TASK INSTRUCTIONS ▸ Every entry needs to be written out again exactly.

DATA FOR REVIEW ▸
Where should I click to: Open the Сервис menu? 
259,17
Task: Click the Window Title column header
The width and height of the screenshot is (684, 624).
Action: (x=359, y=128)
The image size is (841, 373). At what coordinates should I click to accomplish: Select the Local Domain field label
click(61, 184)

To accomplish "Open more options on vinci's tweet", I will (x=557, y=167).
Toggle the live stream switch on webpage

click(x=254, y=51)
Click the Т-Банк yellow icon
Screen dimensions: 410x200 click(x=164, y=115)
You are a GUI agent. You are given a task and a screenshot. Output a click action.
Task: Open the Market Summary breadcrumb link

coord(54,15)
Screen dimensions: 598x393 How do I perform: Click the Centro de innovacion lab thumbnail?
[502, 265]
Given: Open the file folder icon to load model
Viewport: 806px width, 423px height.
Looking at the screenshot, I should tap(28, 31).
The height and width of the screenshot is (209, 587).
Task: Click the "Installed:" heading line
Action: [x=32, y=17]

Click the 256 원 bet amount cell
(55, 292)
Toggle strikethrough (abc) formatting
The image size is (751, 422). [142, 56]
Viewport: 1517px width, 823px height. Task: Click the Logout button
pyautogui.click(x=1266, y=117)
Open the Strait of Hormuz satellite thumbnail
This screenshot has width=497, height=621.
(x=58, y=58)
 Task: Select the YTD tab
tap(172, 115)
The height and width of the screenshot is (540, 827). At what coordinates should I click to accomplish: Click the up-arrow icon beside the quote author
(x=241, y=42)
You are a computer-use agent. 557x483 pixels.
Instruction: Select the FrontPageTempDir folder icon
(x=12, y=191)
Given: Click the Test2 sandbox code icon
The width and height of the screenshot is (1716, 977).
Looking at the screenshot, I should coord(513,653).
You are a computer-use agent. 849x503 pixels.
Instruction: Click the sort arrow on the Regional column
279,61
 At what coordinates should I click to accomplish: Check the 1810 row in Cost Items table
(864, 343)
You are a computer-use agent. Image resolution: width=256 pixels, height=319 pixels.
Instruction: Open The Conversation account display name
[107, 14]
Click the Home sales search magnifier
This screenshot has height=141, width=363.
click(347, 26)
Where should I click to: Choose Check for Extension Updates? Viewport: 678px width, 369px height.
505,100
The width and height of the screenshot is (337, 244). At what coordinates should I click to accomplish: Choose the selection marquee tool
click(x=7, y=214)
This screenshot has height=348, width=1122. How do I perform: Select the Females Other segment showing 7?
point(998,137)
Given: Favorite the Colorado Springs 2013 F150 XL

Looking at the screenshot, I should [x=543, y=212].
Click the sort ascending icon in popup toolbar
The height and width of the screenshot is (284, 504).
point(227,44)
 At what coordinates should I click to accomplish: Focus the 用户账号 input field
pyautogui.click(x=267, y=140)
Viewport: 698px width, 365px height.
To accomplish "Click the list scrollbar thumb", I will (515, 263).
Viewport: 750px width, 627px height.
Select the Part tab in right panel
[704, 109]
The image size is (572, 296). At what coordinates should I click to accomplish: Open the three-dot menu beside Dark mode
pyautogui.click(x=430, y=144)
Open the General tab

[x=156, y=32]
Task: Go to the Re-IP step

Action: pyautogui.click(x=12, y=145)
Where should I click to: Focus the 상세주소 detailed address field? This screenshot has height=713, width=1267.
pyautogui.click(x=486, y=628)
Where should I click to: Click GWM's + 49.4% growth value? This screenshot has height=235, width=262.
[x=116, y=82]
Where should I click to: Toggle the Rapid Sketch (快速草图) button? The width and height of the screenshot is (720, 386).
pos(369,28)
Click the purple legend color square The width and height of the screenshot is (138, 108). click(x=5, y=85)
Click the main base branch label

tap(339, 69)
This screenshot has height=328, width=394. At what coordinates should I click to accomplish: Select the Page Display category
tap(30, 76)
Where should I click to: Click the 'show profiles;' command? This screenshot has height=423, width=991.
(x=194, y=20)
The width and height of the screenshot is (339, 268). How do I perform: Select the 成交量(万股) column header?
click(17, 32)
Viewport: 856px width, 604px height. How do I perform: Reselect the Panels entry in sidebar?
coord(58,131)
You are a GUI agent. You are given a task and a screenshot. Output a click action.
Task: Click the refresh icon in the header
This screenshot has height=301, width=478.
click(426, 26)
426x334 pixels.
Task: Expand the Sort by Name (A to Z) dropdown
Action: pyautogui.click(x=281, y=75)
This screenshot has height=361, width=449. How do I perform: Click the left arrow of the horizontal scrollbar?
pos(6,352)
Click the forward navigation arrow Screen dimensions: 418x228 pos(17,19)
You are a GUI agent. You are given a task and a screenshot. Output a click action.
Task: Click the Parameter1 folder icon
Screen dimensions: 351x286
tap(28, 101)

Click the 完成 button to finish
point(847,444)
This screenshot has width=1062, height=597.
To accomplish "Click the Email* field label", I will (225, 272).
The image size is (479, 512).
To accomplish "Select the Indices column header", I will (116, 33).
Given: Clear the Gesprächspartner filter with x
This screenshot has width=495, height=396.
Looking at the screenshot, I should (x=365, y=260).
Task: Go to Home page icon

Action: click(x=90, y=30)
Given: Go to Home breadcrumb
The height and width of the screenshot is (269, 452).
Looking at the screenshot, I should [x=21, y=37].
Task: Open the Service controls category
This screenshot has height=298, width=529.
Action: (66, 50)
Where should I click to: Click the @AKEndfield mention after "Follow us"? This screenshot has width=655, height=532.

RESULT ▸
Where should I click to: Open the Сервис menu? 
259,17
Task: Click the Window Title column header
The width and height of the screenshot is (684, 624).
Action: (x=359, y=128)
The image size is (841, 373). At what coordinates should I click to accomplish: Select the Local Domain field label
click(61, 184)

To accomplish "Open more options on vinci's tweet", I will (x=557, y=167).
Toggle the live stream switch on webpage

click(x=254, y=51)
Click the Т-Банк yellow icon
Screen dimensions: 410x200 click(x=164, y=115)
You are a GUI agent. You are given a task and a screenshot. Output a click action.
Task: Open the Market Summary breadcrumb link

coord(54,15)
Screen dimensions: 598x393 How do I perform: Click the Centro de innovacion lab thumbnail?
[502, 265]
Given: Open the file folder icon to load model
Viewport: 806px width, 423px height.
Looking at the screenshot, I should tap(28, 31).
The height and width of the screenshot is (209, 587).
Task: Click the "Installed:" heading line
Action: [x=32, y=17]

Click the 256 원 bet amount cell
(55, 292)
Toggle strikethrough (abc) formatting
The image size is (751, 422). [142, 56]
Viewport: 1517px width, 823px height. Task: Click the Logout button
pyautogui.click(x=1266, y=117)
Open the Strait of Hormuz satellite thumbnail
This screenshot has width=497, height=621.
(x=58, y=58)
 Task: Select the YTD tab
tap(172, 115)
The height and width of the screenshot is (540, 827). At what coordinates should I click to accomplish: Click the up-arrow icon beside the quote author
(x=241, y=42)
You are a computer-use agent. 557x483 pixels.
Instruction: Select the FrontPageTempDir folder icon
(x=12, y=191)
Given: Click the Test2 sandbox code icon
The width and height of the screenshot is (1716, 977).
Looking at the screenshot, I should coord(513,653).
You are a computer-use agent. 849x503 pixels.
Instruction: Click the sort arrow on the Regional column
279,61
 At what coordinates should I click to accomplish: Check the 1810 row in Cost Items table
(864, 343)
You are a computer-use agent. Image resolution: width=256 pixels, height=319 pixels.
Instruction: Open The Conversation account display name
[107, 14]
Click the Home sales search magnifier
This screenshot has height=141, width=363.
click(347, 26)
Where should I click to: Choose Check for Extension Updates? Viewport: 678px width, 369px height.
505,100
The width and height of the screenshot is (337, 244). At what coordinates should I click to accomplish: Choose the selection marquee tool
click(x=7, y=214)
This screenshot has height=348, width=1122. How do I perform: Select the Females Other segment showing 7?
point(998,137)
Given: Favorite the Colorado Springs 2013 F150 XL

Looking at the screenshot, I should [x=543, y=212].
Click the sort ascending icon in popup toolbar
The height and width of the screenshot is (284, 504).
point(227,44)
 At what coordinates should I click to accomplish: Focus the 用户账号 input field
pyautogui.click(x=267, y=140)
Viewport: 698px width, 365px height.
To accomplish "Click the list scrollbar thumb", I will (515, 263).
Viewport: 750px width, 627px height.
Select the Part tab in right panel
[704, 109]
The image size is (572, 296). At what coordinates should I click to accomplish: Open the three-dot menu beside Dark mode
pyautogui.click(x=430, y=144)
Open the General tab

[x=156, y=32]
Task: Go to the Re-IP step

Action: pyautogui.click(x=12, y=145)
Where should I click to: Focus the 상세주소 detailed address field? This screenshot has height=713, width=1267.
pyautogui.click(x=486, y=628)
Where should I click to: Click GWM's + 49.4% growth value? This screenshot has height=235, width=262.
[x=116, y=82]
Where should I click to: Toggle the Rapid Sketch (快速草图) button? The width and height of the screenshot is (720, 386).
pos(369,28)
Click the purple legend color square The width and height of the screenshot is (138, 108). click(x=5, y=85)
Click the main base branch label

tap(339, 69)
This screenshot has height=328, width=394. At what coordinates should I click to accomplish: Select the Page Display category
tap(30, 76)
Where should I click to: Click the 'show profiles;' command? This screenshot has height=423, width=991.
(x=194, y=20)
The width and height of the screenshot is (339, 268). How do I perform: Select the 成交量(万股) column header?
click(17, 32)
Viewport: 856px width, 604px height. How do I perform: Reselect the Panels entry in sidebar?
coord(58,131)
You are a GUI agent. You are given a task and a screenshot. Output a click action.
Task: Click the refresh icon in the header
This screenshot has height=301, width=478.
click(426, 26)
426x334 pixels.
Task: Expand the Sort by Name (A to Z) dropdown
Action: pyautogui.click(x=281, y=75)
This screenshot has height=361, width=449. How do I perform: Click the left arrow of the horizontal scrollbar?
pos(6,352)
Click the forward navigation arrow Screen dimensions: 418x228 pos(17,19)
You are a GUI agent. You are given a task and a screenshot. Output a click action.
Task: Click the Parameter1 folder icon
Screen dimensions: 351x286
tap(28, 101)

Click the 完成 button to finish
point(847,444)
This screenshot has width=1062, height=597.
To accomplish "Click the Email* field label", I will (225, 272).
The image size is (479, 512).
To accomplish "Select the Indices column header", I will (116, 33).
Given: Clear the Gesprächspartner filter with x
This screenshot has width=495, height=396.
Looking at the screenshot, I should (x=365, y=260).
Task: Go to Home page icon

Action: click(x=90, y=30)
Given: Go to Home breadcrumb
The height and width of the screenshot is (269, 452).
Looking at the screenshot, I should [x=21, y=37].
Task: Open the Service controls category
This screenshot has height=298, width=529.
Action: (66, 50)
Where should I click to: Click the @AKEndfield mention after "Follow us"? This screenshot has width=655, height=532.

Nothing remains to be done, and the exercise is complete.